─── RECORDS TO PROCESS ───
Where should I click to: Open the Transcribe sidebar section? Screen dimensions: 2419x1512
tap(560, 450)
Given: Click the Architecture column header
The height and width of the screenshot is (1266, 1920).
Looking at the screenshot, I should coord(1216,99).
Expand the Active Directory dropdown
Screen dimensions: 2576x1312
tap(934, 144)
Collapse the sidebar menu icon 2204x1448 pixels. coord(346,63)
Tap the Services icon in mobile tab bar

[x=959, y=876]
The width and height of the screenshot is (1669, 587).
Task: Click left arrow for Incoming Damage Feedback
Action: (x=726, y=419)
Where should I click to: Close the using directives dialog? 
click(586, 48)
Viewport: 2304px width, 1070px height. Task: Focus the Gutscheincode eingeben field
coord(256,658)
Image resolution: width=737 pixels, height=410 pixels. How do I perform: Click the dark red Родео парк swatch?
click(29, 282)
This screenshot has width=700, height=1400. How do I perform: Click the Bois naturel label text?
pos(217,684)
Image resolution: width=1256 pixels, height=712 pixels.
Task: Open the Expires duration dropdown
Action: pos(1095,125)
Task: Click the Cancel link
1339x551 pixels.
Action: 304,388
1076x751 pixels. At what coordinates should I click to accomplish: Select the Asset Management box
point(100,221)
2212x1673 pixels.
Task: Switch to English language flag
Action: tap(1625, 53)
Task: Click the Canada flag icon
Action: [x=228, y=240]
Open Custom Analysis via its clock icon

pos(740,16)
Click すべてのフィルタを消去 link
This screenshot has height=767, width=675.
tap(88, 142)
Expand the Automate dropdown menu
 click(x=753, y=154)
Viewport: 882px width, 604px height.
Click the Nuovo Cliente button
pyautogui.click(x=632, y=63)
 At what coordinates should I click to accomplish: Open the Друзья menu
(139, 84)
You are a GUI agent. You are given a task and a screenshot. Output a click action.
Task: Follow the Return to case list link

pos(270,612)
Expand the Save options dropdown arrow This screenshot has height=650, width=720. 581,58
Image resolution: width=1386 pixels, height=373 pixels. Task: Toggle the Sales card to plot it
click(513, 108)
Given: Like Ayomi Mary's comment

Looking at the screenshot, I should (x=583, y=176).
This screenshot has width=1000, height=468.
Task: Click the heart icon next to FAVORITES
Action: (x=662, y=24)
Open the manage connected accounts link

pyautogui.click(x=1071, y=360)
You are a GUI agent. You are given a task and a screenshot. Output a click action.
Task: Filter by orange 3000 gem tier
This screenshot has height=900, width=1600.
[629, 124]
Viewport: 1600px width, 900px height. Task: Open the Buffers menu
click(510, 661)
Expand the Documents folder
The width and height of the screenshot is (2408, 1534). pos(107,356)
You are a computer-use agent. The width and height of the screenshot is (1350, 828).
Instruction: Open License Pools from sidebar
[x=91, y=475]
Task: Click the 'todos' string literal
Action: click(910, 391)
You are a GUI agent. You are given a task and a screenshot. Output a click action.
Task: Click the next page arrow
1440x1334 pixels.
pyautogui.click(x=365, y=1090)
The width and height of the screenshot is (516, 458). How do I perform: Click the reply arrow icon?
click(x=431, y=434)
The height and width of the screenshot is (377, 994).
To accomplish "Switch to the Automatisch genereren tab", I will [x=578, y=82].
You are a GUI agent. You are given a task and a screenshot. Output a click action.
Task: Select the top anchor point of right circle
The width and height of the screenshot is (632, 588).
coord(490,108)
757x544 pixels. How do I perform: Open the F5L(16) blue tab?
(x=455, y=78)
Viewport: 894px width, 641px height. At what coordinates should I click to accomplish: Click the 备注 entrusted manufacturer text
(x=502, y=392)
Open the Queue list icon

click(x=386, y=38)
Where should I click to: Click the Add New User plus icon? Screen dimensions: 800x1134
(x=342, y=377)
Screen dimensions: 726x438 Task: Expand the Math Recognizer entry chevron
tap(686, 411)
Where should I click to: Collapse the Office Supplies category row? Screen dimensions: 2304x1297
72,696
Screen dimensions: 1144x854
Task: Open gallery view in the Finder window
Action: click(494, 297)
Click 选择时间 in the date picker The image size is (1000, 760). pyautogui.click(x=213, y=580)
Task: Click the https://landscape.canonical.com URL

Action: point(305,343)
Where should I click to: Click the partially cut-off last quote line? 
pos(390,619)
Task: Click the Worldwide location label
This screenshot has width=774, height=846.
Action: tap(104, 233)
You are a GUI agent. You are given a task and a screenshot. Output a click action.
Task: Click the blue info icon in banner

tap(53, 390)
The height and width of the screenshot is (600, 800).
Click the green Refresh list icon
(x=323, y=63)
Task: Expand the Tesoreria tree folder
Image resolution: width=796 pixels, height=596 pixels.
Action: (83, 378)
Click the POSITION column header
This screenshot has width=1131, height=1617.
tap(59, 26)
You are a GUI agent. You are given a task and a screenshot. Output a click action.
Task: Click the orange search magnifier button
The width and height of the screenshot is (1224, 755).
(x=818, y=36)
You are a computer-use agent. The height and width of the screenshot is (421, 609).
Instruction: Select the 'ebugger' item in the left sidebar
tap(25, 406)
───
• _TASK_
Copy the listing above word for word.

• _WRITTEN ANSWER_
Where should I click to: Open the Transcribe sidebar section? Screen dimensions: 2419x1512
tap(560, 450)
Given: Click the Architecture column header
The height and width of the screenshot is (1266, 1920).
Looking at the screenshot, I should coord(1216,99).
Expand the Active Directory dropdown
Screen dimensions: 2576x1312
tap(934, 144)
Collapse the sidebar menu icon 2204x1448 pixels. coord(346,63)
Tap the Services icon in mobile tab bar

[x=959, y=876]
The width and height of the screenshot is (1669, 587).
Task: Click left arrow for Incoming Damage Feedback
Action: (x=726, y=419)
Where should I click to: Close the using directives dialog? 
click(586, 48)
Viewport: 2304px width, 1070px height. Task: Focus the Gutscheincode eingeben field
coord(256,658)
Image resolution: width=737 pixels, height=410 pixels. How do I perform: Click the dark red Родео парк swatch?
click(29, 282)
This screenshot has width=700, height=1400. How do I perform: Click the Bois naturel label text?
pos(217,684)
Image resolution: width=1256 pixels, height=712 pixels.
Task: Open the Expires duration dropdown
Action: pos(1095,125)
Task: Click the Cancel link
1339x551 pixels.
Action: 304,388
1076x751 pixels. At what coordinates should I click to accomplish: Select the Asset Management box
point(100,221)
2212x1673 pixels.
Task: Switch to English language flag
Action: tap(1625, 53)
Task: Click the Canada flag icon
Action: [x=228, y=240]
Open Custom Analysis via its clock icon

pos(740,16)
Click すべてのフィルタを消去 link
This screenshot has height=767, width=675.
tap(88, 142)
Expand the Automate dropdown menu
 click(x=753, y=154)
Viewport: 882px width, 604px height.
Click the Nuovo Cliente button
pyautogui.click(x=632, y=63)
 At what coordinates should I click to accomplish: Open the Друзья menu
(139, 84)
You are a GUI agent. You are given a task and a screenshot. Output a click action.
Task: Follow the Return to case list link

pos(270,612)
Expand the Save options dropdown arrow This screenshot has height=650, width=720. 581,58
Image resolution: width=1386 pixels, height=373 pixels. Task: Toggle the Sales card to plot it
click(513, 108)
Given: Like Ayomi Mary's comment

Looking at the screenshot, I should (x=583, y=176).
This screenshot has width=1000, height=468.
Task: Click the heart icon next to FAVORITES
Action: (x=662, y=24)
Open the manage connected accounts link

pyautogui.click(x=1071, y=360)
You are a GUI agent. You are given a task and a screenshot. Output a click action.
Task: Filter by orange 3000 gem tier
This screenshot has height=900, width=1600.
[629, 124]
Viewport: 1600px width, 900px height. Task: Open the Buffers menu
click(510, 661)
Expand the Documents folder
The width and height of the screenshot is (2408, 1534). pos(107,356)
You are a computer-use agent. The width and height of the screenshot is (1350, 828).
Instruction: Open License Pools from sidebar
[x=91, y=475]
Task: Click the 'todos' string literal
Action: click(910, 391)
You are a GUI agent. You are given a task and a screenshot. Output a click action.
Task: Click the next page arrow
1440x1334 pixels.
pyautogui.click(x=365, y=1090)
The width and height of the screenshot is (516, 458). How do I perform: Click the reply arrow icon?
click(x=431, y=434)
The height and width of the screenshot is (377, 994).
To accomplish "Switch to the Automatisch genereren tab", I will [x=578, y=82].
You are a GUI agent. You are given a task and a screenshot. Output a click action.
Task: Select the top anchor point of right circle
The width and height of the screenshot is (632, 588).
coord(490,108)
757x544 pixels. How do I perform: Open the F5L(16) blue tab?
(x=455, y=78)
Viewport: 894px width, 641px height. At what coordinates should I click to accomplish: Click the 备注 entrusted manufacturer text
(x=502, y=392)
Open the Queue list icon

click(x=386, y=38)
Where should I click to: Click the Add New User plus icon? Screen dimensions: 800x1134
(x=342, y=377)
Screen dimensions: 726x438 Task: Expand the Math Recognizer entry chevron
tap(686, 411)
Where should I click to: Collapse the Office Supplies category row? Screen dimensions: 2304x1297
72,696
Screen dimensions: 1144x854
Task: Open gallery view in the Finder window
Action: click(494, 297)
Click 选择时间 in the date picker The image size is (1000, 760). pyautogui.click(x=213, y=580)
Task: Click the https://landscape.canonical.com URL

Action: point(305,343)
Where should I click to: Click the partially cut-off last quote line? 
pos(390,619)
Task: Click the Worldwide location label
This screenshot has width=774, height=846.
Action: tap(104, 233)
You are a GUI agent. You are given a task and a screenshot. Output a click action.
Task: Click the blue info icon in banner

tap(53, 390)
The height and width of the screenshot is (600, 800).
Click the green Refresh list icon
(x=323, y=63)
Task: Expand the Tesoreria tree folder
Image resolution: width=796 pixels, height=596 pixels.
Action: (83, 378)
Click the POSITION column header
This screenshot has width=1131, height=1617.
tap(59, 26)
You are a GUI agent. You are given a task and a screenshot. Output a click action.
Task: Click the orange search magnifier button
The width and height of the screenshot is (1224, 755).
(x=818, y=36)
You are a computer-use agent. The height and width of the screenshot is (421, 609).
Instruction: Select the 'ebugger' item in the left sidebar
tap(25, 406)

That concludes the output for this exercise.